New hires, she said, come in making the same or higher wages than what she makes, even when she trains them.

Joining her on the line, for instance, was Elina Velasco, 37, a senior food service worker who has worked in the cafeteria for a year and makes $18 an hour.

It’s all too little, they say, for work that is nonstop. They said there are only three workers in the cafeteria — and when someone calls in sick, there are few substitutes.

The women said they prepare about 700 breakfasts — which are placed in bags that students take to class — and about 800 lunches and more than 100 suppers.

They cook — including making hundreds of cookies from scratch — fill the plates, do the dishes, clean the kitchen, take the students’ names and input them in the computer system, serve the meals in line.

For about eight months, one of their two stoves was broken, and a refrigerator finally got long-overdue repairs, they said.

It’s an often invisible role, despite the hard work, because they rarely leave the cafeteria. Case in point: When the women arrived at the protest, a few people asked who they were.

“We’re in the cafeteria. We’re at the bottom of the food chain,” Velasco said.

Still, Velasco said, the support through the strike feels good.

About two dozen employees marched in the rain with them on Tuesday in the Florence-Firestone neighborhood, getting a few honks from passing cars on an otherwise quiet morning. Despite the campus offering child care, only a handful of students arrived.

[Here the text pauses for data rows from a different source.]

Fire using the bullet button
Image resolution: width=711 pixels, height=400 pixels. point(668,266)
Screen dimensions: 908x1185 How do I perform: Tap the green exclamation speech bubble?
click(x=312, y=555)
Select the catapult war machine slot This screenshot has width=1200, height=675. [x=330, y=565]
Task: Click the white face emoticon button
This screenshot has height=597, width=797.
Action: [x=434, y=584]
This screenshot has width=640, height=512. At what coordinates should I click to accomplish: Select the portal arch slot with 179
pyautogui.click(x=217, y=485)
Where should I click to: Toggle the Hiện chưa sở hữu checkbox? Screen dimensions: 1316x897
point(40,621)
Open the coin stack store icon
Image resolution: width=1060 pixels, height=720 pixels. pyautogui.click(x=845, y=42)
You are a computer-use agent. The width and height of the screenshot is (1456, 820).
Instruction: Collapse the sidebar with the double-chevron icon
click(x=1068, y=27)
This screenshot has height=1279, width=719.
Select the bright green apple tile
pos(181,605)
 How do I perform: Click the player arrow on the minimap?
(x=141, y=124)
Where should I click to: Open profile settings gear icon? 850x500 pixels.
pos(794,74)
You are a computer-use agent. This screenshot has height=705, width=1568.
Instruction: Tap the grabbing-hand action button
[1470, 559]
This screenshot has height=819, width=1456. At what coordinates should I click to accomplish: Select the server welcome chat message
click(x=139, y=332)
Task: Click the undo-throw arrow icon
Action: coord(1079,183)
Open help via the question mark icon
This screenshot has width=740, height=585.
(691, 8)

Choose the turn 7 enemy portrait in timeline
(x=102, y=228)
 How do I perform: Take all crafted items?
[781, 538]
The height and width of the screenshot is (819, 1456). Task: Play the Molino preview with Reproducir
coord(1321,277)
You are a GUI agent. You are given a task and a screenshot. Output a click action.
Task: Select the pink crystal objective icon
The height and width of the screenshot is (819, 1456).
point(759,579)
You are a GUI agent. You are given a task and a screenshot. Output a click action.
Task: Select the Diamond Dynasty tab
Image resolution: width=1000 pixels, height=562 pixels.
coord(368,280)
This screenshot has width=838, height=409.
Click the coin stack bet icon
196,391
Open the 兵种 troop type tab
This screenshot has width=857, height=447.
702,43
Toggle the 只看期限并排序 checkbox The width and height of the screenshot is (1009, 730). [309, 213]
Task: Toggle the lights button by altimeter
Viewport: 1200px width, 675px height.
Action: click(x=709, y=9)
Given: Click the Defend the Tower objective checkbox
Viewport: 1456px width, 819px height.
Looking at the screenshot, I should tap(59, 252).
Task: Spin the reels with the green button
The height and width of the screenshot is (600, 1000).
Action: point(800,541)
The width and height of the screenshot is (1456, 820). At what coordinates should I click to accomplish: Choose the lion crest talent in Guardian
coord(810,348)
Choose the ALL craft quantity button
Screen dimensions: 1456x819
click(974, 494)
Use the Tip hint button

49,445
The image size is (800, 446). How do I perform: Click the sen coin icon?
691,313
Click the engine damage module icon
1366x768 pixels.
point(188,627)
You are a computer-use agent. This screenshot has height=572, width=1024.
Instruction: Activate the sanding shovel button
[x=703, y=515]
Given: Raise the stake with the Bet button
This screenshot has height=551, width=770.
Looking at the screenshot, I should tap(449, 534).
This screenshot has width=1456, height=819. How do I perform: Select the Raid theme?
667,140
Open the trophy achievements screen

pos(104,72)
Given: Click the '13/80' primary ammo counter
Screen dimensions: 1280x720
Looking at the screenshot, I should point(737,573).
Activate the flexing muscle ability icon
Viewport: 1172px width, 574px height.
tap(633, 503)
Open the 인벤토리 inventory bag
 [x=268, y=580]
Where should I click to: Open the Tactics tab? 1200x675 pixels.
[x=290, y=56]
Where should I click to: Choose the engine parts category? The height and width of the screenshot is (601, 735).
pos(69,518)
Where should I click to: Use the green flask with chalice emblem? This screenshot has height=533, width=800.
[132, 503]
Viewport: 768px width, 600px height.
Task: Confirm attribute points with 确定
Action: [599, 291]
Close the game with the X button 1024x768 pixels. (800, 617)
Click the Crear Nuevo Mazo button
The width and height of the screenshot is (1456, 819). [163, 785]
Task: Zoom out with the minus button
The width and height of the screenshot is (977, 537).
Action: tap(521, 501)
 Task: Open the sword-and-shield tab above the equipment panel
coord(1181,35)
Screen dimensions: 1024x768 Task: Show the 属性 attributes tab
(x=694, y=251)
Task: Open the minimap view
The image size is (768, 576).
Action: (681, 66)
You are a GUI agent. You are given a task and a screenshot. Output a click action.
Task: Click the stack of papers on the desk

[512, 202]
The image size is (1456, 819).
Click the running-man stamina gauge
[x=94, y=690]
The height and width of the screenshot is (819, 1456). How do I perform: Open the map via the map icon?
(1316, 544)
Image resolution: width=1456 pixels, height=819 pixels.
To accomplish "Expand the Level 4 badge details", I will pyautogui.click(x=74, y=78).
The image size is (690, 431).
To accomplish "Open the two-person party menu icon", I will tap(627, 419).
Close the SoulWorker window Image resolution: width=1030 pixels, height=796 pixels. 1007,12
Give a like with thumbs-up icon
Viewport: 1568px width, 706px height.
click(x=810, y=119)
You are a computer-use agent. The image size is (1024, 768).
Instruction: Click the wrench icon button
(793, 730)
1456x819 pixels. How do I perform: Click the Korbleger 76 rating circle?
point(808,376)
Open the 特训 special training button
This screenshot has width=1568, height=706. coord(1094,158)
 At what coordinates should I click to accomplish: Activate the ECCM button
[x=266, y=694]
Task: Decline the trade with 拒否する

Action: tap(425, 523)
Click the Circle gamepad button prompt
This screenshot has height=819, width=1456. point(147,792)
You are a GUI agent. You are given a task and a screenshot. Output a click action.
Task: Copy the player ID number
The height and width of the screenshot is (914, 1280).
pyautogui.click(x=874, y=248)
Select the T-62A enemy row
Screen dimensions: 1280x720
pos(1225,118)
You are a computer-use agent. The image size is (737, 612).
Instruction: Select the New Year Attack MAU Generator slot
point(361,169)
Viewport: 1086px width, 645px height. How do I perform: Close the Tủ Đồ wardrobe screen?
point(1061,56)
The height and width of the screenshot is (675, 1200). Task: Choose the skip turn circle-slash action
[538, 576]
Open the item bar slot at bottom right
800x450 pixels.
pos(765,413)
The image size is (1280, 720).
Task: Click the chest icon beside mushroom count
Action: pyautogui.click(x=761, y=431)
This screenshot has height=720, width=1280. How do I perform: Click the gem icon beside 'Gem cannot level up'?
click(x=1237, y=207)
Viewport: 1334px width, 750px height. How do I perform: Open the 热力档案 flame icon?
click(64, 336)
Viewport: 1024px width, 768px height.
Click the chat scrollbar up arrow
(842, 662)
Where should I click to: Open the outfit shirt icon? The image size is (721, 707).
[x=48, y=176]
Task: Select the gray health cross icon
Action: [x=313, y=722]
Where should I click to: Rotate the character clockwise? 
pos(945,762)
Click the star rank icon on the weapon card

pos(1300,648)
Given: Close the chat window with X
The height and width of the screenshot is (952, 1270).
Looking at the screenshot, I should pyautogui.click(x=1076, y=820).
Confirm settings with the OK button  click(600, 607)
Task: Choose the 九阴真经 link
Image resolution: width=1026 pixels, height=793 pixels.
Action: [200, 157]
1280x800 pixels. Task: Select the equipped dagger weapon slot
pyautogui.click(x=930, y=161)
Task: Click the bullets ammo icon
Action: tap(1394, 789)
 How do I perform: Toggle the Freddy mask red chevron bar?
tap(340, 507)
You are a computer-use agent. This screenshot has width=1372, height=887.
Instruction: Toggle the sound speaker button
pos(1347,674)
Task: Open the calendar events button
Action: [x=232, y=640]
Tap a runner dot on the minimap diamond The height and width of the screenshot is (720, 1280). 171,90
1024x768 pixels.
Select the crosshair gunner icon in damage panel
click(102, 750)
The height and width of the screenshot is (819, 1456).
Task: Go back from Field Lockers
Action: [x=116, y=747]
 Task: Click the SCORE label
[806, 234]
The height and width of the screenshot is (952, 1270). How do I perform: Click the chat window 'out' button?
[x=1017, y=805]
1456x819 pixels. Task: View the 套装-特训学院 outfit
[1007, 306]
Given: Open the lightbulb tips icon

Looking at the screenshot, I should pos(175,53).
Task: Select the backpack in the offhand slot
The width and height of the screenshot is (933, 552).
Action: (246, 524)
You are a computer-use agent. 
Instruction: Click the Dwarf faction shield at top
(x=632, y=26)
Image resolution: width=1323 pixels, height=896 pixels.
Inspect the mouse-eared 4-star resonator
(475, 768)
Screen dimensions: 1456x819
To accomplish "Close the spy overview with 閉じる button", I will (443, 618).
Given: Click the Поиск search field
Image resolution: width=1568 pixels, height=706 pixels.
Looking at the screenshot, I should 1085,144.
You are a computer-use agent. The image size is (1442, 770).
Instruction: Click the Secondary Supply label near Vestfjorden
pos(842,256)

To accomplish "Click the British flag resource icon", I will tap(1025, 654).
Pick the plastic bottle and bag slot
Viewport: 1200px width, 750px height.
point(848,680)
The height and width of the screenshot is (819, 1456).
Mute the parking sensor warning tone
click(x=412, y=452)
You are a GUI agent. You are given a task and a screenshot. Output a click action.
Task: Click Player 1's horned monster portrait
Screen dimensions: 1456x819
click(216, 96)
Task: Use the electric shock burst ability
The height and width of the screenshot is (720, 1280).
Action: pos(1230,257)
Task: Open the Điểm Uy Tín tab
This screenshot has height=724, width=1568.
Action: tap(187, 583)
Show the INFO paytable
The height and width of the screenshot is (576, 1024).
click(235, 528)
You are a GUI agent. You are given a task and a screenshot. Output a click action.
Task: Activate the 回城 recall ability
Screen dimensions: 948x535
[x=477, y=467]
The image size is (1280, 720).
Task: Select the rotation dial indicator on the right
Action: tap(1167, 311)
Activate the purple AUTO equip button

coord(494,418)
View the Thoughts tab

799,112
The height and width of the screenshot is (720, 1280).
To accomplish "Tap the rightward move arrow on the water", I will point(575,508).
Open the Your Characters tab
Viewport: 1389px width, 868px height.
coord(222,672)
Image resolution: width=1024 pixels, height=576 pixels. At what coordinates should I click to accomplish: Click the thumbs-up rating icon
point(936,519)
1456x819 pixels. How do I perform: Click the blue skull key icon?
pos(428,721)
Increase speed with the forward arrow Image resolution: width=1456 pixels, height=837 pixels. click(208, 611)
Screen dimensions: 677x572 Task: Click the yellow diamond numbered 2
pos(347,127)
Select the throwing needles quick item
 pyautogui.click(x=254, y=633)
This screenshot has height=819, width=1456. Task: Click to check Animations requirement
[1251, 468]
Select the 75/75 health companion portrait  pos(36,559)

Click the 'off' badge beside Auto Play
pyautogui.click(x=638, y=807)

When striking workers pulled up to the locked employee parking lot, they were greeted by an administrator who told them that if they didn’t work, they couldn’t park there, one striking worker said.

Erika Rioverde, a 39-year-old parent resources liaison at Parmelee Avenue Elementary who makes $15 an hour, came with her 13-year-old son, Christopher Ortiz, since his campus was closed, too. Her 6-year-old son, who attends Parmelee, was with his grandmother. Many strikers had similar struggles to find day care for their own children in the district.

“We’re the parents of the kids we service,” said Rioverde.

Rioverde schedules classes for parents, helps run English as a second language programs and health classes for parents.

She is also the homelessness liaison at the school, she said.

Rioverde grew up in this neighborhood and has been working on this campus for nine years.

During the pandemic, she worked on campus, not at home. She sat at a table outside, even when it rained, helping parents with remote learning technology and the parent portal.

“I don’t get to go to school,” said Christopher, who attends an LAUSD middle school campus closed during the strike. “My mom needs to make more money. She goes to union meetings all the time. She comes to work all the time.”

He said his family doesn’t eat at restaurants much because of money, and he plays baseball and needs better equipment that she can’t afford, he said as his mom laughed.

Rioverde said she was frustrated the district put out information about the closed campuses so late — on Monday. She knows firsthand that it’s hard to find child care at the last minute, and the families she serves are working families.

At about 8:15 a.m., Cynthia Salazar walked up to Parmelee with her 8-year-old son, sighing as she dropped him off at the site’s day-care program. She left him at the school’s auditorium, where Beyond the Bell staff were watching kids for the day.

At that point, her son was one of only three students. A young boy in a Spider-Man jacket and another in a white hoodie sat at desks, quietly looking at laptops.

Salazar understood the struggle for better wages and tenuous balance of work and day care. She had to rush home to get dressed for work at a nearby grocery store, where she gives out food samples.

“They closed the schools. For me? It’s a big problem,” said Salazar.